As her reputation as a great dressmaker grew, so did her workload. The problem was she sewed everything by hand. The work was time-consuming and inefficient. "It was a challenge keeping up," Asmaa says. "I lost some customers as a result."
Then Asmaa learned about an Anera's Women Can program that helps Palestinian women build businesses. As a divorcee with seven children and a marketable skill, Asmaa was an ideal candidate.
With funding from IRUSA, Anera provided her with a sewing machine and materials. Anera's business training helped her to make better use of her time and finances.
"I learned to maintain good relations with suppliers.

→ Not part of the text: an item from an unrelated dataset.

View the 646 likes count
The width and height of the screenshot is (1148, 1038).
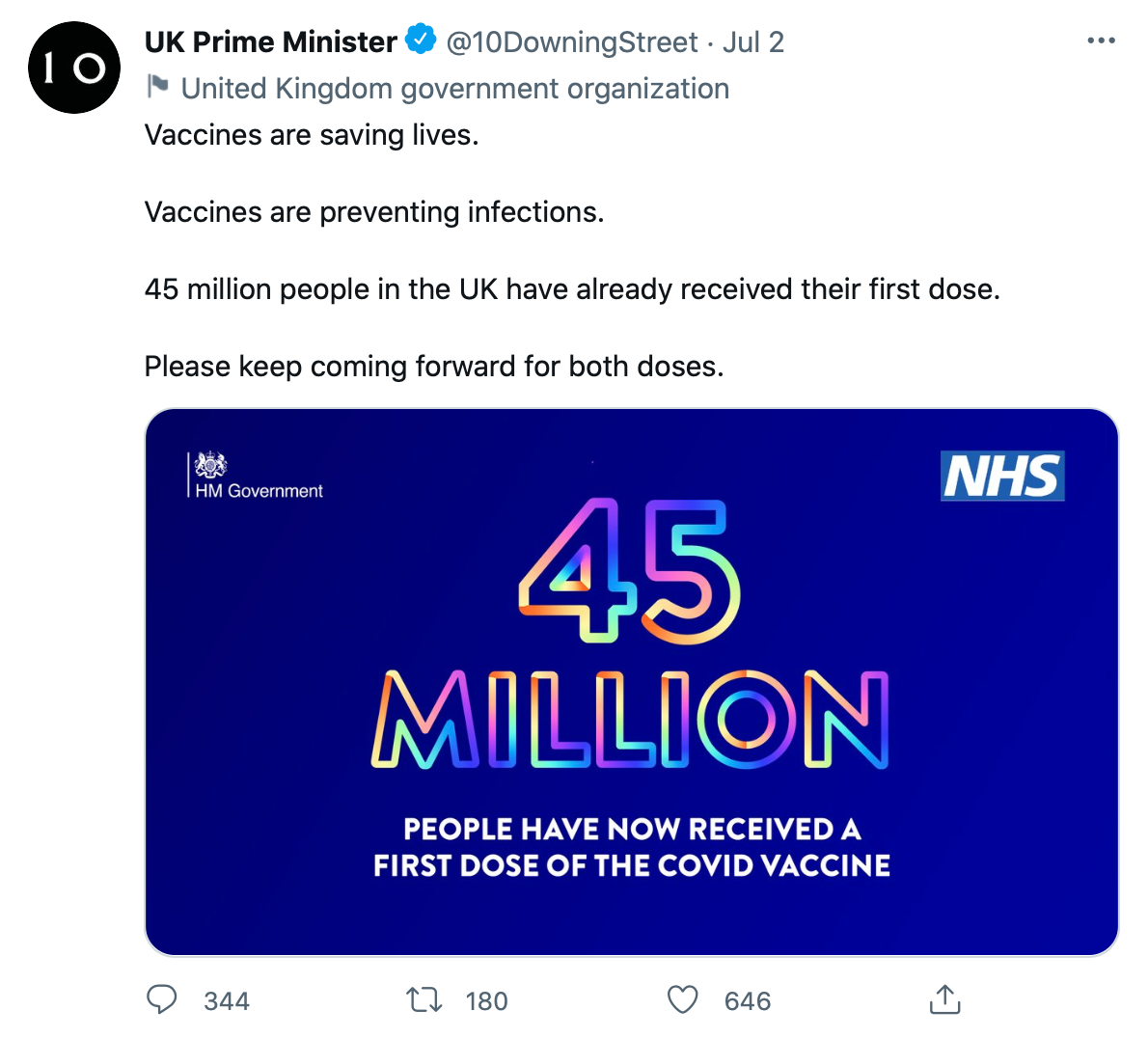pos(748,1001)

So I can buy materials I need at a decent price."
"It [Anera's program] has made a huge difference in my work! It took me a little time to let people know about my new equipment and win back my customers," Asmaa says. But they are back and they love her work.
Asmaa has seen a huge uptick in her income. Orders often come from her neighbors, but Asmaa also advertises on Facebook. Word is spreading about the quality of her work.

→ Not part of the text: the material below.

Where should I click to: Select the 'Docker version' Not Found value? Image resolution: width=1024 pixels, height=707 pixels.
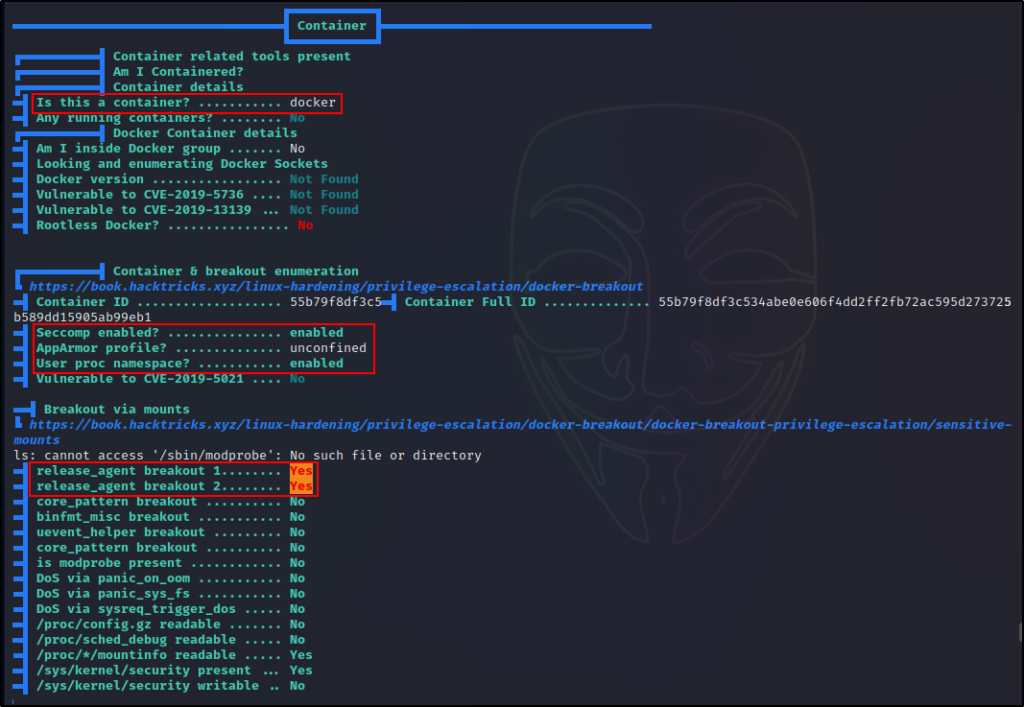point(324,179)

She is fixing women's dresses, making decorative trays and creating new dresses. Asmaa always looks for new designs and patterns. "Sometimes I order patterns from Jordan to keep up with fashion in other countries," she says. One big asset for her business is Asmaa's mother. She does gorgeous embroidery work, which Asmaa uses in new dress designs.
"I want to grow and include more relatives who have crafts and embroidery talents," Asmaa says. "I'd like to have a family business!”
The views expressed herein are those of Anera and shall not, in any way whatsoever, be construed to reflect the official opinion of IRUSA, its Islamic Relief affiliates, or its donors.